The Wall Street Journal: Judge Blocks Enforcement of New Louisiana Abortion Law, by Cameron McWhirter:
Restrictive New Law Goes Into Effect Monday, But Doctors, Clinics Can't Be Penalized for Not Complying
A federal judge in Baton Rouge, La., on Sunday night issued a temporary restraining order blocking the enforcement of a Louisiana abortion law just hours before it was to take effect.
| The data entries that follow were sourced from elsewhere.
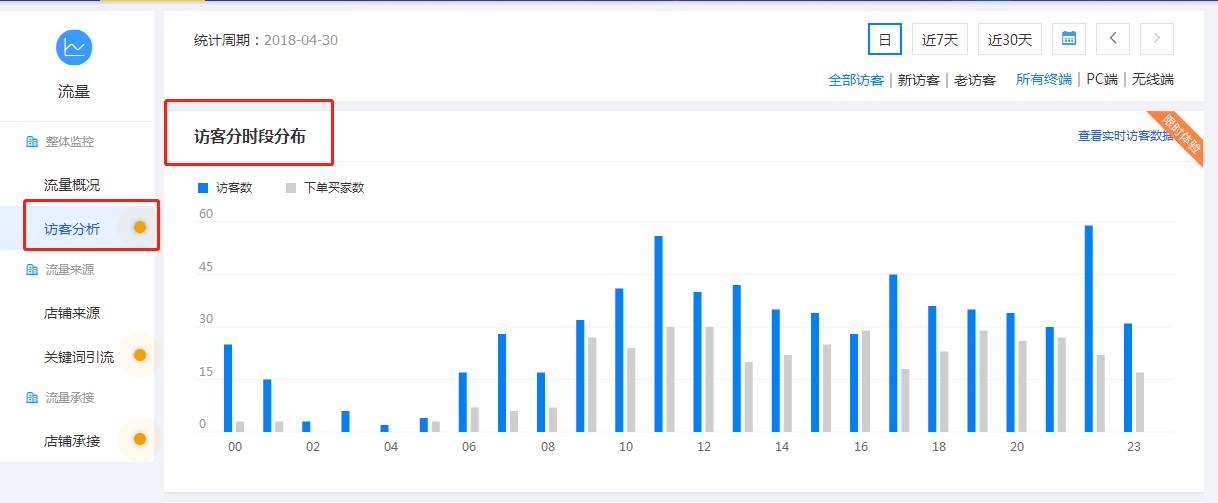Viewport: 1218px width, 503px height.
Task: Open the calendar date picker icon
Action: click(1069, 39)
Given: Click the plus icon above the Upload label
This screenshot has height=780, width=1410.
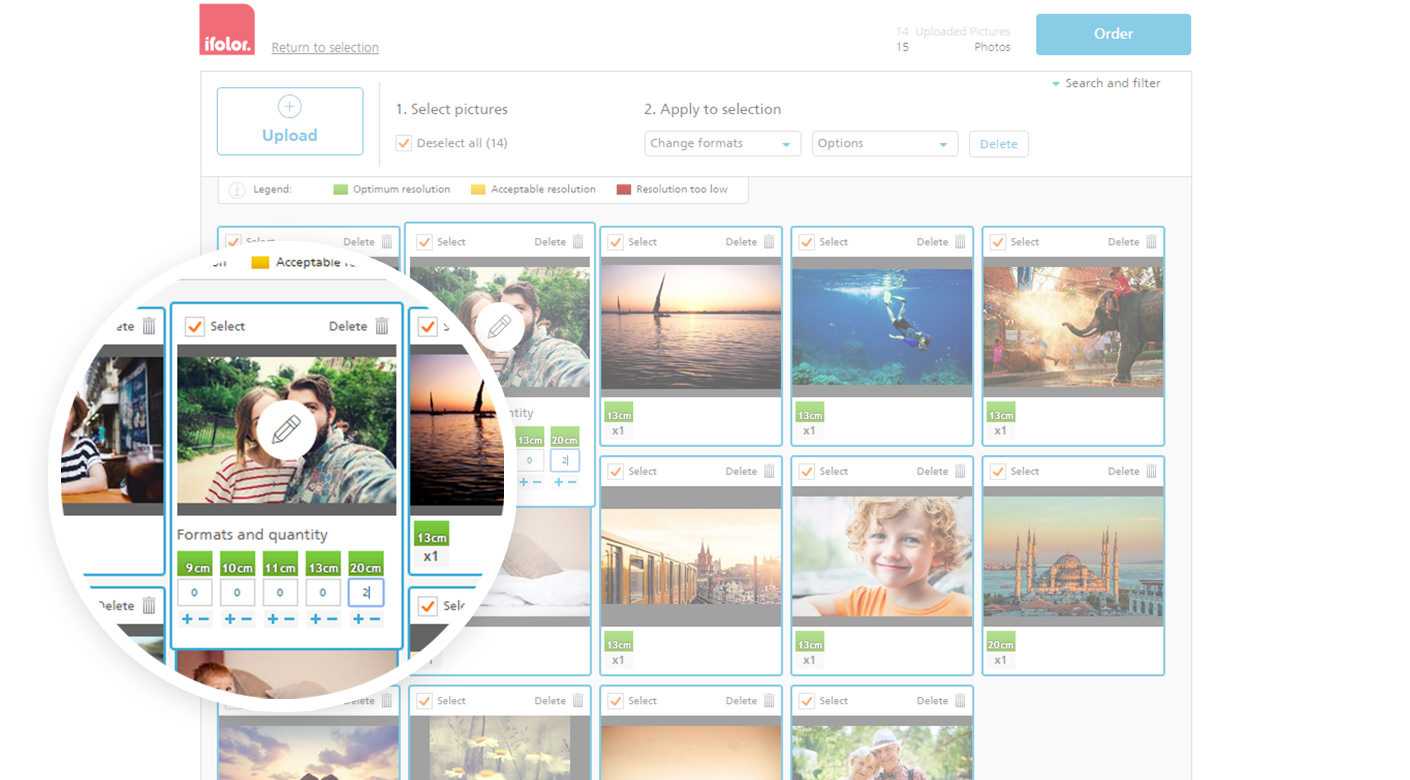Looking at the screenshot, I should [289, 107].
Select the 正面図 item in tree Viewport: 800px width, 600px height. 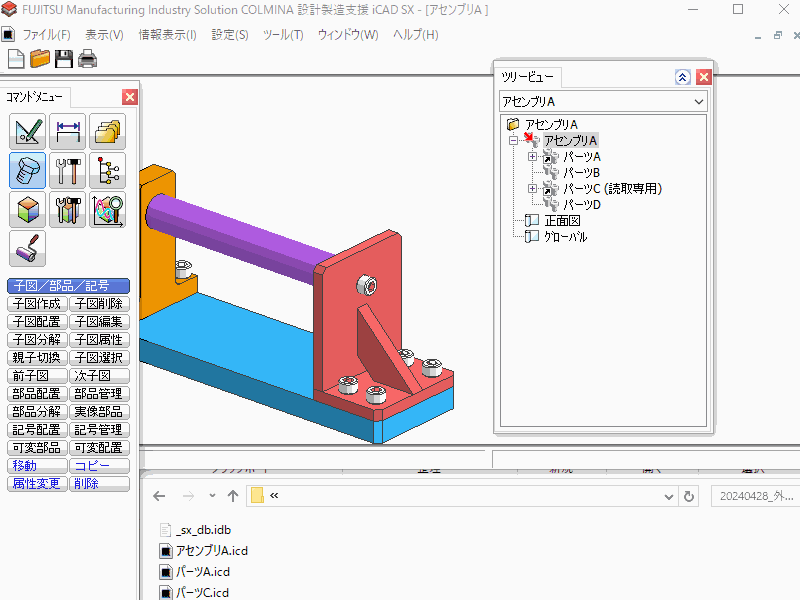click(562, 221)
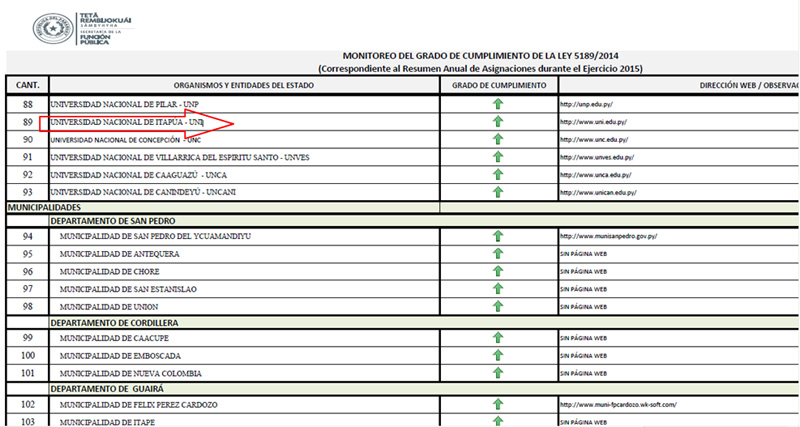
Task: Click green arrow for Municipalidad de Antequera
Action: 498,254
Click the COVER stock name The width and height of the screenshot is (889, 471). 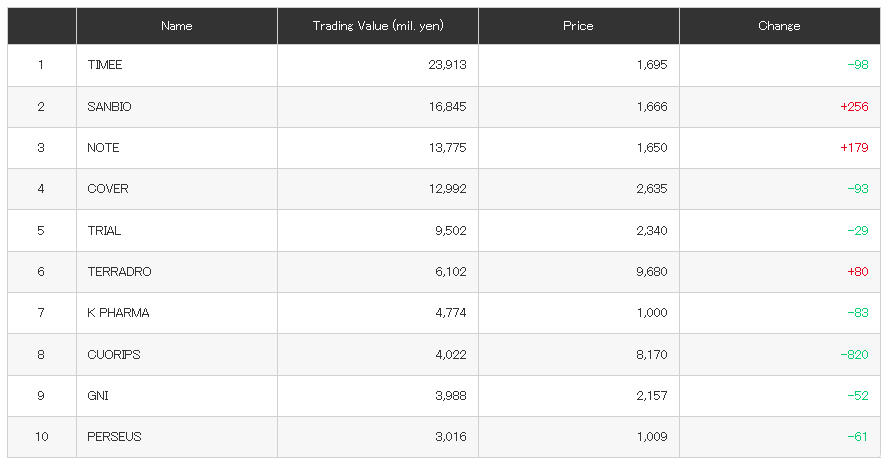[108, 189]
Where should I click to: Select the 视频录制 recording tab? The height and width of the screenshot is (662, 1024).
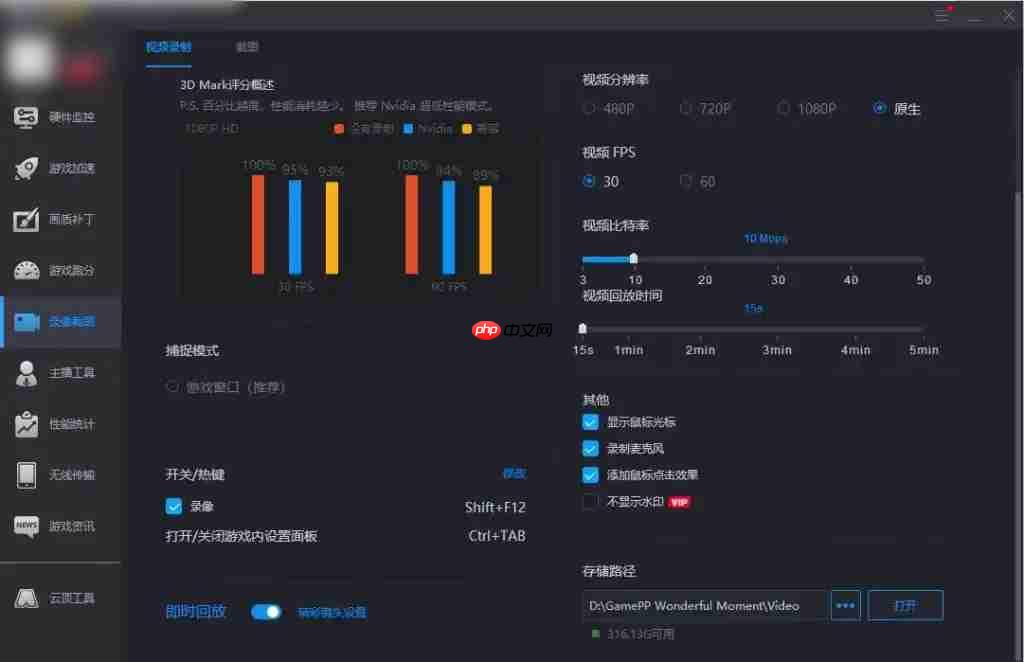(x=168, y=47)
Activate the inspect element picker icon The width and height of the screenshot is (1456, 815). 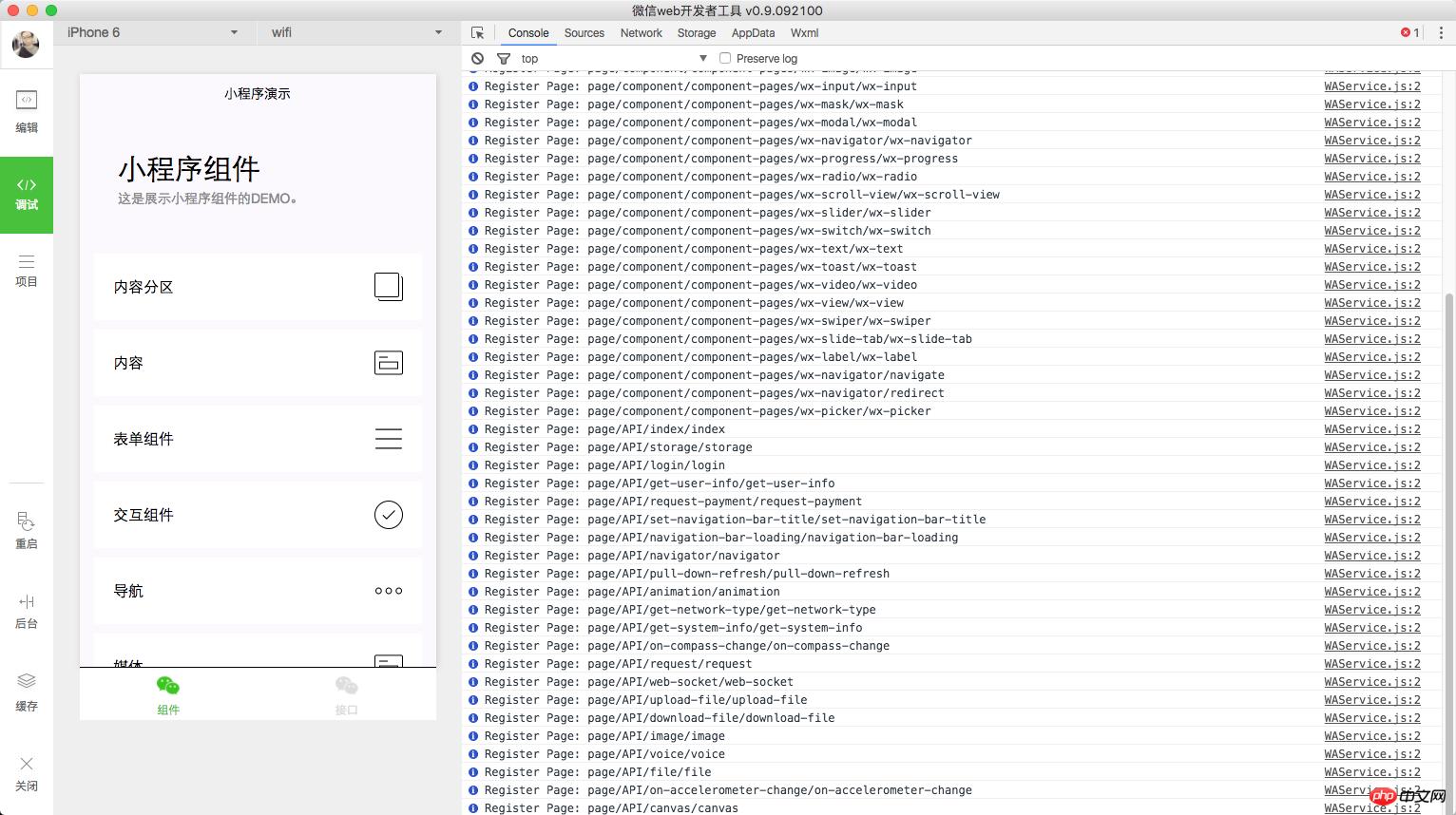click(478, 32)
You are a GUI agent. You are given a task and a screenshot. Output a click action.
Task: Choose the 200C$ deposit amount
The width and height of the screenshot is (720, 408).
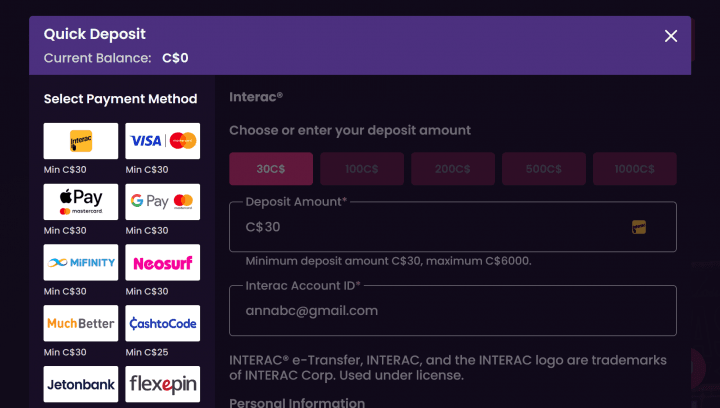(x=453, y=169)
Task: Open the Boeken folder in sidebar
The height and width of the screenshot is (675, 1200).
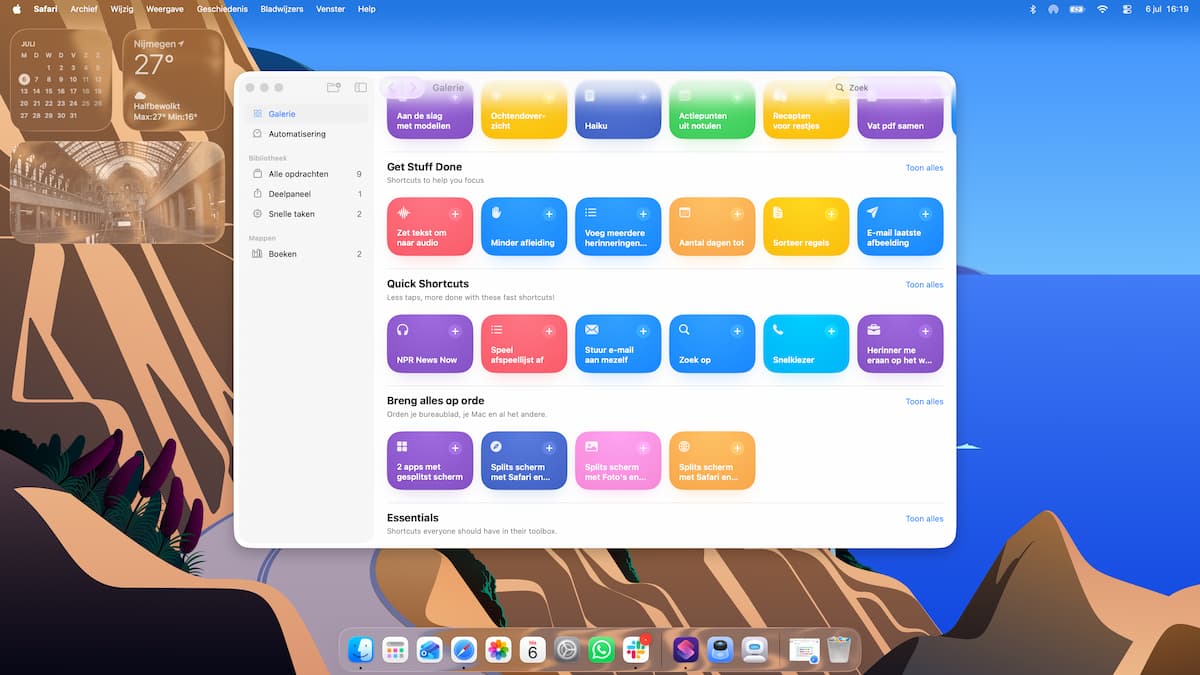Action: pyautogui.click(x=306, y=254)
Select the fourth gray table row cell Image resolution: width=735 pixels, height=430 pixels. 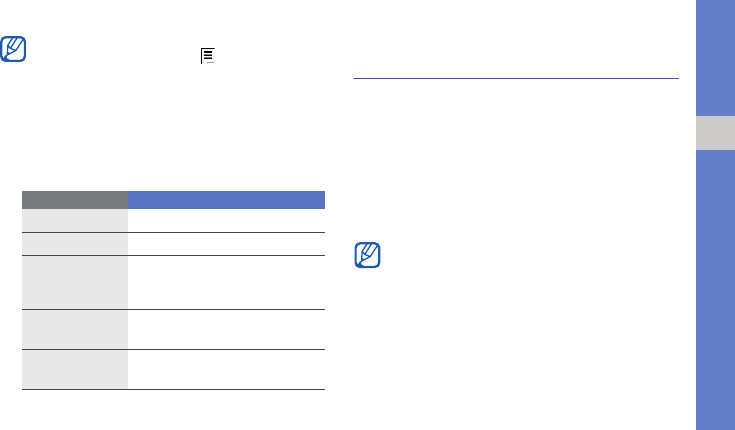(x=75, y=329)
The law, passed overwhelmingly this year by the state Legislature, requires all abortion doctors in the state to have admitting privileges at a hospital within 30 miles of the clinic where they work. If doctors at clinics don't comply, the clinic can be closed. . . .
Saturday, August 30, 2014
FiveThirtyEight: It’s Really Hard To Measure The Effects Of Abortion Restrictions In Texas, by Amelia Thomson Deveaux:
Last summer, after Wendy Davis had come and gone, the Texas legislature passed a package of abortion bills that has effectively forced most of the state’s clinics to close. The bills didn’t ban abortion outright, but instead placed new restrictions on abortion providers, such as a mandate for expensive structural changes (e.g. wider hallways and new ventilation systems) for clinics. Proponents said that more rigorous standards would protect women’s health, but obstetricians and pro-choice advocates warned that the law would serve a pro-life agenda, and that its consequences could radically alter options for women in the state. Left with only a handful of clinics in large cities at the center of Texas, women outside urban areas might take matters into their own hands and begin inducing abortions themselves. . . .
Friday, August 29, 2014
The New York Times: Federal Judge Strikes Down Restrictive Texas Abortion Law, by Erik Eckholm & Manny Fernandez:
A federal judge in Austin, Tex., blocked a stringent new rule on Friday that would have forced more than half of the state’s remaining abortion clinics to close, the latest in a string of court decisions that have at least temporarily kept abortion clinics across the South from being shuttered.
The Texas rule, requiring all abortion clinics to meet the building, equipment and staffing standards of hospital-style surgery centers, had been set to take effect on Monday. But in his opinion, Judge Lee Yeakel of the United States District Court in Austin said that the mandate placed unjustified obstacles on women’s access to abortion without providing significant medical benefits. . . .
Thursday, August 14, 2014
Houston Chronicle: Anti-abortion activists adopt a new tactic: tracking license plates, by Brian M. Rosenthal:
On nearly every weekday morning between late 2010 and this spring, Eileen Romano stood outside a Beaumont abortion clinic to do what she could to fight a procedure she saw as morally wrong.
Unlike traditional so-called sidewalk advocates, however, Romano did not simply try to talk the arriving women out of having their abortions. She also sought to get the clinic closed with a tactic that is becoming increasingly common in the Texas anti-abortion community: tracking license plates.
Romano wrote down the numbers on the cars that parked outside the facility, checking to ensure the plates showed up twice - for a pre-abortion consultation required by state law and the procedure itself. If a car only came once, she said, it was a sign the doctor had done the abortion without a consultation, and the 63-year-old activist made a note to potentially report to state regulators. . . .
I don't think the tactic of tracking license plate numbers can accurately be described as "new," but this purported rationale sounds ridiculously far-fetched: What if the driver was not there to obtain an abortion? What if a patient came to the clinic a different way the second time?